German business daily Handelsblatt has published data showing that shipping rates have come down to pre-pandemic levels, with a 20-foot container from China to Northern Europe, for example, now costing $1,479 (€1,420) on average, compared with around $8,000 at the beginning of 2022. Shipping a container from Shanghai to the US West Coast “is even cheaper than in 2019,” the newspaper reported.

Supply chain hell
Vincent Stamer from the Kiel Institute for the World Economy explains that a surge in demand and so-called frontloading by importers had led to the previous supply bottlenecks.

“During the pandemic, consumers in Europe and North America massively bought consumer electronics devices, furniture and sports apparel, causing importers to hastily fill their inventories to meet the demand,” he told DW. However, the boom is now subsiding and demand for such goods is dropping, he added.

With the US hovering on the brink of a recession, and growth in Europe already falling off the cliff, the prospects for further economic expansion are indeed dramatically reversing. “Fears of rising inflation and an economic downturn are weighing on the demand for goods,” Stamer said, driving down the “need for shipping space and the level of freight rates” at the same time.

Good news for inflation-plagued consumers?
Stamer also thinks the fall in global shipping rates will trickle down to consumer prices as goods manufacturers previously had to spend “a tenth of each dollar earned” on transportation and logistics. “Therefore, an easing of freight rates will lower the costs for companies and, finally, also consumer prices.”
════
*Work item:* Could you change the passage on shipping rates between "German business daily" and "dropping, he added.", inclusive, replacing "importers" with "retailers"?

*Data segment:*
════
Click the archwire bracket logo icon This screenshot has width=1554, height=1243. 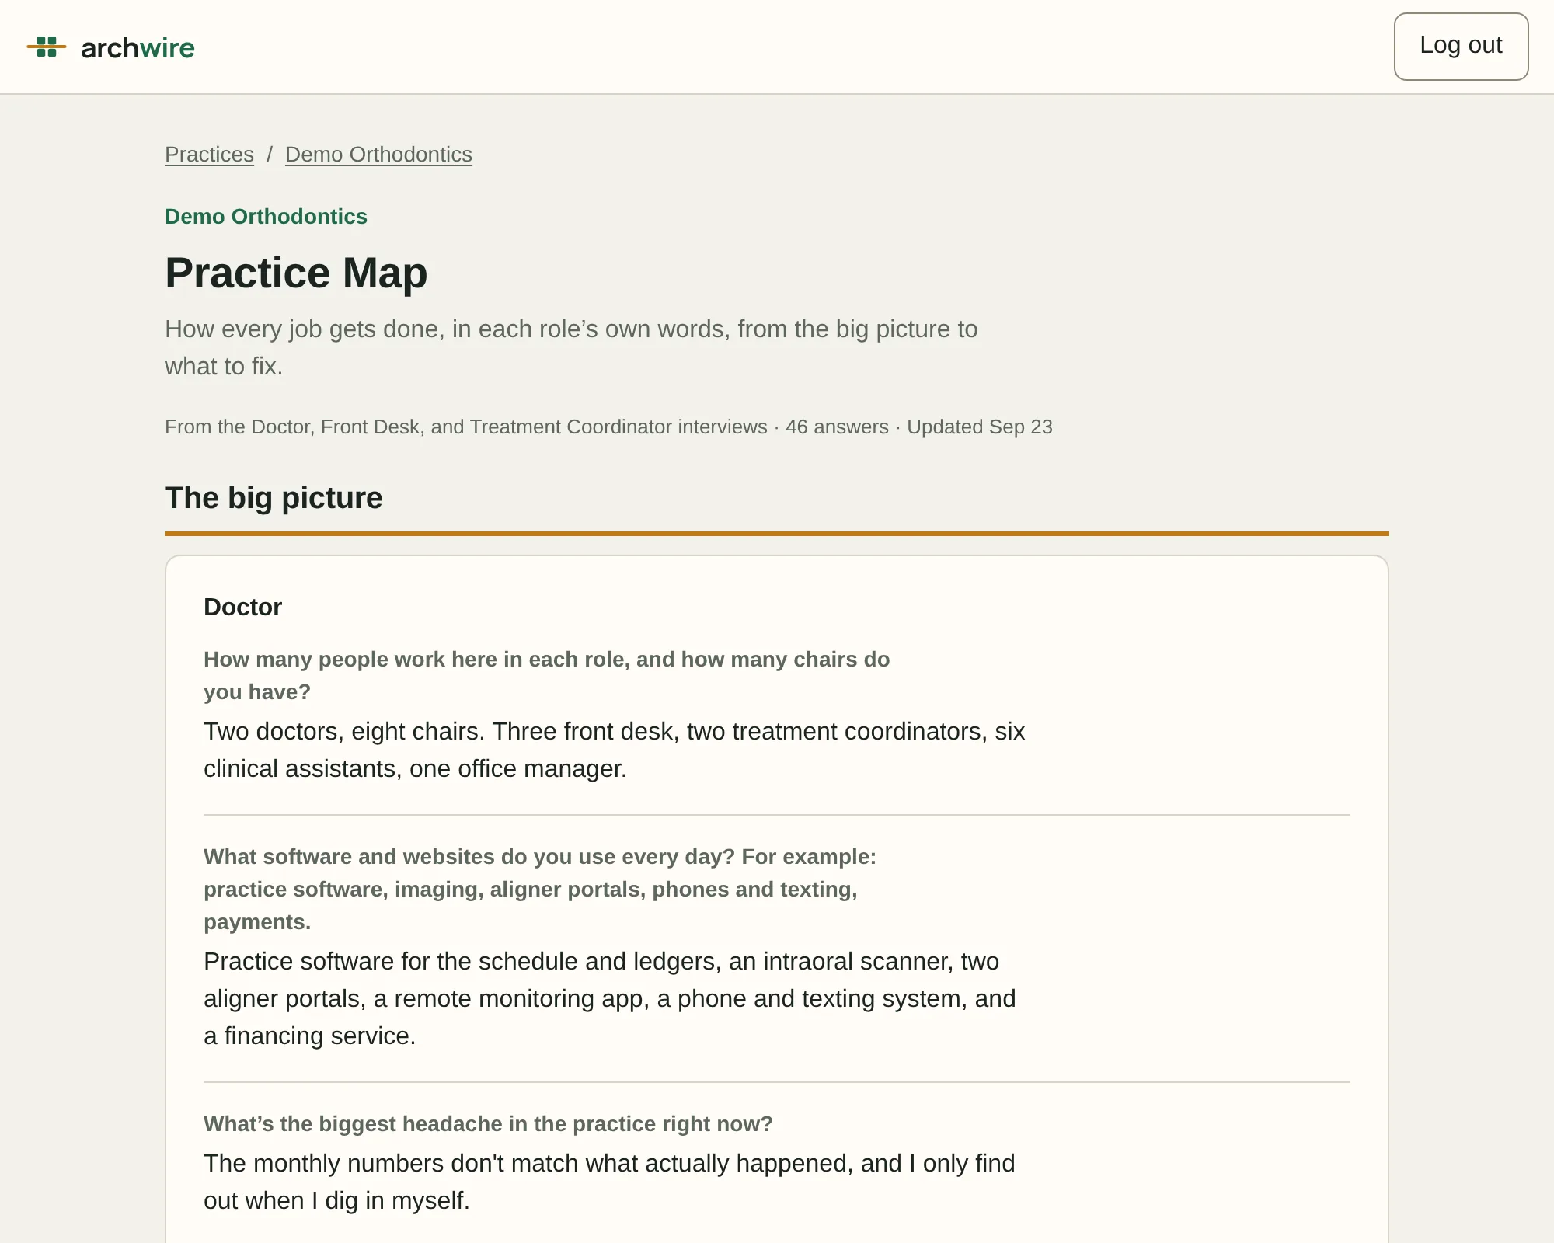coord(47,47)
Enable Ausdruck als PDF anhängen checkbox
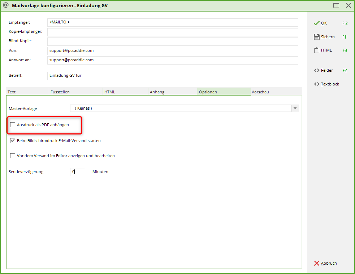 (x=13, y=125)
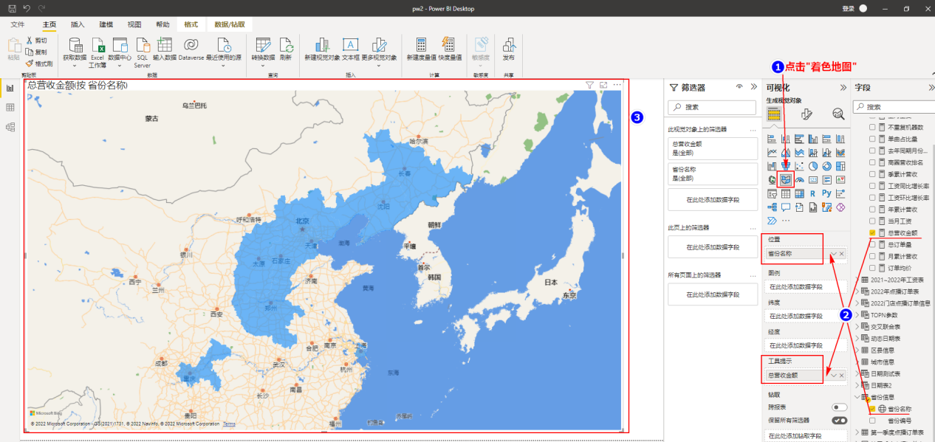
════
*Your response:*
German business daily Handelsblatt has published data showing that shipping rates have come down to pre-pandemic levels, with a 20-foot container from China to Northern Europe, for example, now costing $1,479 (€1,420) on average, compared with around $8,000 at the beginning of 2022. Shipping a container from Shanghai to the US West Coast “is even cheaper than in 2019,” the newspaper reported.

Supply chain hell
Vincent Stamer from the Kiel Institute for the World Economy explains that a surge in demand and so-called frontloading by retailers had led to the previous supply bottlenecks.

“During the pandemic, consumers in Europe and North America massively bought consumer electronics devices, furniture and sports apparel, causing retailers to hastily fill their inventories to meet the demand,” he told DW. However, the boom is now subsiding and demand for such goods is dropping, he added.